Begin EXTRACTED TEXT
I have been trying to put together a reliable workstation for video editing. I thought the 3930k and either the x79 or extreme9 would do the trick. However after reading the HORROR threads about the performance. lock-ups and tweaking to get them running. I am not so sure about those anymore. I am a novice builder intermediate editor.

I bought a nvidia quadro 4000 card to use. That is done.

I am looking at this card http://www.newegg.com/Product/Product.aspx?Item=N82E16819116501
I7-3770k but it has a graphic card in it, I think? Will that conflict or will it 'crossfire'?

Also if you know of a MOBO that has 2 -16 pci slots for a later gtx580 card to add, or a gtx680 still thinking for down the road on that one... Please paste one in if you have a suggestioni. I like Workstations boards as I was sold on the idea that they get a bit more testing before shipped. How true that is?? I would like to have a built in IEEE for stop animation as well.

Software is Adobe CS6 and Adobe Media Composer BTW....

Figured SSD for C&D drive and a 7200 RAID for storage... Your thoughts?
14 answers Last reply Best Answer
More about graphics
  1. No, when you use a discrete (plug-in) graphics card and plug the monitor into that card any onboard video is disabled. Most CPUs nowadays include graphics but it won't conflict with the optional upgrade to a card.
  2. How about a dual 16 pci board? Thanks for the reply on the onboard graphics and plugging in a stand alone or discreet.
  3. Best answer
    Nothing to be worried about IMO. As long as you plug in your DVI cable (or any type of video-output/input cable you have on hand) into your Graphics Card, the onboard GPU won't conflict with anything.

    As for motherboards, here are a few recommendations from what you said in your first post :)

    ASUS P8Z77-V - http://www.newegg.com/Product/Product.aspx?Item=N82E16813131820&name=Intel-Motherboards

    MSI Z77A-G65 - http://www.newegg.com/Product/Product.aspx?Item=N82E16813130643&name=Intel-Motherboards

    Gigabyte GA-Z77X-UP4 TH - http://www.newegg.com/Product/Product.aspx?Item=N82E16813128558&name=Intel-Motherboards

    These boards all feature PCI-E 3.0 16x, 8x. 16x for single card configurations, and two 8x slots for 2 card configurations.
End EXTRACTED TEXT
### WHAT IS NEEDED
Retype the passage of the workstation forum thread starting at "I am looking" and ending at "animation as well.", keeping every word and mark the same. You won't need the data that comes next.
Begin DATASET EXTRACT
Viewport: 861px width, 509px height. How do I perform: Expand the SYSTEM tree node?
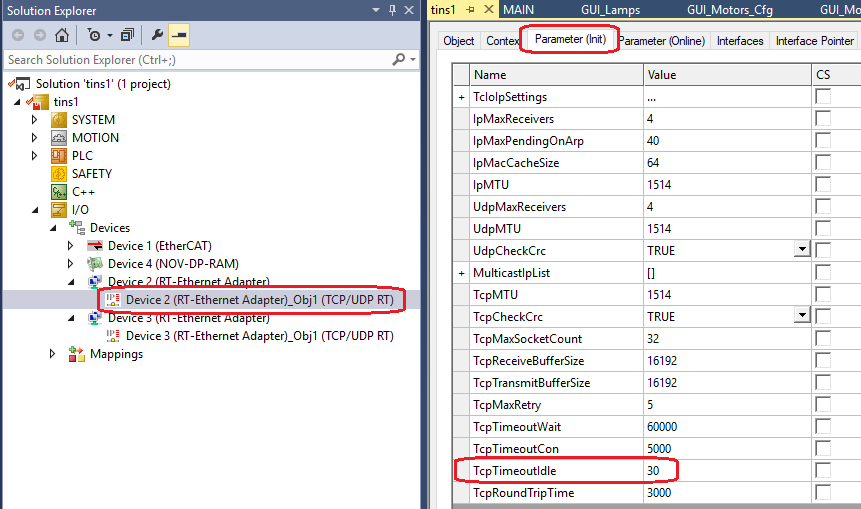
End DATASET EXTRACT
### ANSWER TO THIS EXERCISE
I am looking at this card http://www.newegg.com/Product/Product.aspx?Item=N82E16819116501
I7-3770k but it has a graphic card in it, I think? Will that conflict or will it 'crossfire'?

Also if you know of a MOBO that has 2 -16 pci slots for a later gtx580 card to add, or a gtx680 still thinking for down the road on that one... Please paste one in if you have a suggestioni. I like Workstations boards as I was sold on the idea that they get a bit more testing before shipped. How true that is?? I would like to have a built in IEEE for stop animation as well.